Whether it’s the DNA or something in the water, in aviation circles, the Czech Republic is renowned for creative, innovative and sometimes downright bizarre aeronautical designs. But at this week’s big Aero global aviation show in Friedrichshafen, Germany, even the Czechs outdid themselves.
There on the display floor was a perhaps two-thirds scale rendition of the famed Czech fighter trainer, the L-39 Albatross. Since the fall of the Soviet Union, the ‘tross has become a rich-guy toy and there are quite a few knocking around the US in private hands. So what was this? Had the Czechs pulled another one out the hat, perhaps adapting an APU engine for this mini-fighter? The truth was even weirder. The little jet wasn’t a jet at all, but a ducted fan driven by a BMW S1000RR engine having its neck wrung in flight to what’s got to be near the breaking point.

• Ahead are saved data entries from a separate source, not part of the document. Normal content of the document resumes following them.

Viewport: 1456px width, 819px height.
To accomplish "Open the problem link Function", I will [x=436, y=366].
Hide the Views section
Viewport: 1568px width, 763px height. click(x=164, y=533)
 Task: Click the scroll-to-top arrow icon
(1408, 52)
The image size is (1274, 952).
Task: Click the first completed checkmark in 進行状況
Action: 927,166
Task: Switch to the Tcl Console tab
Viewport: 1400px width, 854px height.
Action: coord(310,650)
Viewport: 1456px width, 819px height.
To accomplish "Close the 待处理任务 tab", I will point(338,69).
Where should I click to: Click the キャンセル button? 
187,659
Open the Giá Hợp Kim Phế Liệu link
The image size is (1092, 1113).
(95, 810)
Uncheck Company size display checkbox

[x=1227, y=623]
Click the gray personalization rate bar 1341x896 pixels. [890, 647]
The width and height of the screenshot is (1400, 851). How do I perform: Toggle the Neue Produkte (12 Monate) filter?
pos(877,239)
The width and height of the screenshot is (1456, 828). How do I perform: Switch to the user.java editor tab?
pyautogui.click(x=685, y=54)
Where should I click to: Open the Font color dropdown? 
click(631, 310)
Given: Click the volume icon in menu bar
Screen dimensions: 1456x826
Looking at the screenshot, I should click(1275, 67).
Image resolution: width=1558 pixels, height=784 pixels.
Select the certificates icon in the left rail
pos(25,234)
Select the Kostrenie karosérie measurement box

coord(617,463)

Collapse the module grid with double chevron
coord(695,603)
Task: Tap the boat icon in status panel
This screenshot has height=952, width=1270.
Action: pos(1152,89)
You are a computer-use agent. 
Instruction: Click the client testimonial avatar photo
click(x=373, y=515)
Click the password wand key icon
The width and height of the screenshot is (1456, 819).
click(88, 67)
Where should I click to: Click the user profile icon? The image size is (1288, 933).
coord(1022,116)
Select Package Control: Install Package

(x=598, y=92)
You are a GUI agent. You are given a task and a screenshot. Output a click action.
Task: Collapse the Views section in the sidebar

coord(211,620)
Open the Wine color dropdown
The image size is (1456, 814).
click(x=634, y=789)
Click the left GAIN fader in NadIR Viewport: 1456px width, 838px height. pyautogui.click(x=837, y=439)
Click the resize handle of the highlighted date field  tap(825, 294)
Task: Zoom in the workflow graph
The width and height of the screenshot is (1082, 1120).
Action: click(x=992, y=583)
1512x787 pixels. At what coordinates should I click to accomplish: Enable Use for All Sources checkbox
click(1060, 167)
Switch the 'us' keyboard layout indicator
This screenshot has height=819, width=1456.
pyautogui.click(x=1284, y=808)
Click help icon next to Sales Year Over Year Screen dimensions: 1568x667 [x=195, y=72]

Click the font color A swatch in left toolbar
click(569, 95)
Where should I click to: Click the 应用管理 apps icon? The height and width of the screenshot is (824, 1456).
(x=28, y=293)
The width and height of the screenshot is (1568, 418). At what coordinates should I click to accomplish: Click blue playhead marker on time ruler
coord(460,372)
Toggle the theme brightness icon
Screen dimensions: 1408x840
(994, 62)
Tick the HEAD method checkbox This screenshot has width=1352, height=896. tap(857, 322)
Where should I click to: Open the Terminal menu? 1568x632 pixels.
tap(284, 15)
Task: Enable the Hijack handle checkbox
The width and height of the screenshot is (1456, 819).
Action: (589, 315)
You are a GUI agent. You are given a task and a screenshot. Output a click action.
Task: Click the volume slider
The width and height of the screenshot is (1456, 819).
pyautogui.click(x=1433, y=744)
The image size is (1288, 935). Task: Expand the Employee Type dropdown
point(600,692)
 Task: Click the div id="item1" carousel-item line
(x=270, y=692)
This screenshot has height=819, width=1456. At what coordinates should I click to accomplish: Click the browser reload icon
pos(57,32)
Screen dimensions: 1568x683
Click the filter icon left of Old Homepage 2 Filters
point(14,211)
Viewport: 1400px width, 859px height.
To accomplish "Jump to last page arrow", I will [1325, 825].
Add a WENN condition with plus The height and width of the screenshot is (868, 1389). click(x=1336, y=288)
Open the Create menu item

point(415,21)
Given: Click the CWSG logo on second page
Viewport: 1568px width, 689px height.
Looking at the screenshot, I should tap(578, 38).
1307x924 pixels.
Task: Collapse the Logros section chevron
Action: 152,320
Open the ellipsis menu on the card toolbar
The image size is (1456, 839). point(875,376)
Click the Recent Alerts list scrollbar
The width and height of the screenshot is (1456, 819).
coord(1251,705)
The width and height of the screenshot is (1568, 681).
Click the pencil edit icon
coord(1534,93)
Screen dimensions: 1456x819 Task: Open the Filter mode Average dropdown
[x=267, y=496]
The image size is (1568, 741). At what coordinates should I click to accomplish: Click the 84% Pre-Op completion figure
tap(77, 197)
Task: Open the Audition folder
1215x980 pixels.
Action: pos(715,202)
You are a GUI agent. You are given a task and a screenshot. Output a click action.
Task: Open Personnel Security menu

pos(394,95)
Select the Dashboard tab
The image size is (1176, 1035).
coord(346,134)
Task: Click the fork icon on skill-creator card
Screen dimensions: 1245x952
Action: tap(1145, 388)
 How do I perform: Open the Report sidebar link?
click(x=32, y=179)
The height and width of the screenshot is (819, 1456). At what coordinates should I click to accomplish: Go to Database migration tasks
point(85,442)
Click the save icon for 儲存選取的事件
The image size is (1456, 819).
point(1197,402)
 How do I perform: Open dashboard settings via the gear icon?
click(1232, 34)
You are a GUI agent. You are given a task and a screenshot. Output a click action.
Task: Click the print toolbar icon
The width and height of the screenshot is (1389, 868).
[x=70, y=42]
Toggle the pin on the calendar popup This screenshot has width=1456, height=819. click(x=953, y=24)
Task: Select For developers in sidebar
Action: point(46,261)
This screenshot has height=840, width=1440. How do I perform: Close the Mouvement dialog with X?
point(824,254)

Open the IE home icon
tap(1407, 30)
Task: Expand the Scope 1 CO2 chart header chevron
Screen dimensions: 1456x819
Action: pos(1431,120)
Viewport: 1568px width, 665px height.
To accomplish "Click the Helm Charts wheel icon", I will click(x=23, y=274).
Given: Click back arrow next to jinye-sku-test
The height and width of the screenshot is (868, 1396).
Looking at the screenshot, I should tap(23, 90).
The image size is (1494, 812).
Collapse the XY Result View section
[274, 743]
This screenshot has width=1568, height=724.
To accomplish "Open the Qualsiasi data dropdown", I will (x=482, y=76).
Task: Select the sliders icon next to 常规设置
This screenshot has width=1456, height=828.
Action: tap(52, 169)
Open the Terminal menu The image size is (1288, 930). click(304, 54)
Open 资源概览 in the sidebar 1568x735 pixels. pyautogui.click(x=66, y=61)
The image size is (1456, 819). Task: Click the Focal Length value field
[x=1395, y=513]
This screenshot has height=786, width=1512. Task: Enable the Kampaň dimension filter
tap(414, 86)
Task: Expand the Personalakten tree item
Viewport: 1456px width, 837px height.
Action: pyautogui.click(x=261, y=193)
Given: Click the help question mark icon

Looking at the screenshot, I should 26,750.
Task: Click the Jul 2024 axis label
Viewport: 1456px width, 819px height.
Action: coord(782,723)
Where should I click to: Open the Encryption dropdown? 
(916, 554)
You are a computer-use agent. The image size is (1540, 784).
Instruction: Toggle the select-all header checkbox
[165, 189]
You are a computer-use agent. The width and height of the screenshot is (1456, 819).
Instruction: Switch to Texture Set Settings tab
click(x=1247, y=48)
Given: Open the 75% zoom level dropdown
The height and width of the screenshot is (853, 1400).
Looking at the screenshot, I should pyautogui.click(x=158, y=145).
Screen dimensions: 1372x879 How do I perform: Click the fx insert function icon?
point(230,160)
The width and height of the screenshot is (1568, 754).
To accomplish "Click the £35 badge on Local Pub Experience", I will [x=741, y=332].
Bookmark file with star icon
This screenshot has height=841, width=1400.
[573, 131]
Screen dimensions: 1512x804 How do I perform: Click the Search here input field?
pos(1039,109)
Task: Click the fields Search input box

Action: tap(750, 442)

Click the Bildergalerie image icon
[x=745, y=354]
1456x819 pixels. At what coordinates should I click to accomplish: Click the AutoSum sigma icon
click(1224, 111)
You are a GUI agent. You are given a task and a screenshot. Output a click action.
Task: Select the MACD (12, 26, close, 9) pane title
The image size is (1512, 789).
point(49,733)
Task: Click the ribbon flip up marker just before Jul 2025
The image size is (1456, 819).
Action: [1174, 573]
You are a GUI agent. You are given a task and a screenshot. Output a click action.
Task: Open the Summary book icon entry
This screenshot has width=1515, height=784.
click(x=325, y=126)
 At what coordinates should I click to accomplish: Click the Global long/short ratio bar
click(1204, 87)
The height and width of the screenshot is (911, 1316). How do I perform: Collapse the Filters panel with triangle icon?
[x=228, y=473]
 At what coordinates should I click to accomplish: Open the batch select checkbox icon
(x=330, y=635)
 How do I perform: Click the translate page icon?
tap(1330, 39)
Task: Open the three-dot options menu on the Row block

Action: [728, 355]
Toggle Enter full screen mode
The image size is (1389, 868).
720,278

The airplane is called the UL-39 Albi, short for Albatross. It’s actually intended to be less of a commercial airplane project than a test bed for the cutting-edge carbon fiber used in its construction. It’s the product of the mechanical design department at the Czech Technical University in Prague. It gets even weirder when you consider that the UL part of the designator means ultralight, a class of airplanes unique to Europe whose weight is limited to 450 kg or 992 pounds. That’s gross weight. The empty weight is 320 kg (705 pounds) or a little lighter than, say, a BMW K1600GTL .
What makes this startling to a pilot’s eyes is that most of us know that ultralights are quite small indeed, with intimate—okay, claustrophobic—cockpits, tiny little engines and pokey performance to match. But the UL-39 is a big airplane by that metric and the only way it makes the weight limit is through the lavish use of expensive, carbon tube fiber of the sort normally reserved for aerospace things with Airbus in the name.
And that gets us to the RR engine. The builders used it because the Yamaha R1 engine they originally spec’d wouldn’t work. Even though the airplane is light, it’s not that light and because a ducted fan is less efficient than a conventional propeller, they need all the power they can get; the RR had better power-to-weight than the Yamaha.

Even at that, the Beemer won’t be leading a pleasant life. The designers are running it at 12,000 rpm or so continuously in flight, right at the peak of the torque curve. If that weren’t enough, the power is delivered through a clutch reduction assembly—they strip away the stocker’s transmission—to the fan some 80 cm away (about 30 inches) through a hollow carbon-fiber tube. The fan itself is a 13-blade affair that is itself ultralight: less than 2 pounds total.
The RR engine retains the stock configuration, mostly, but the builders designed their own ECU and kept the throttle-by-wire capability for the pilot in the cockpit. Those big inlets funnel air to that fan disc and to the engine’s radiator because I’m pretty sure at 193 hp continuous, it’s going to need all the heat rejection it can get.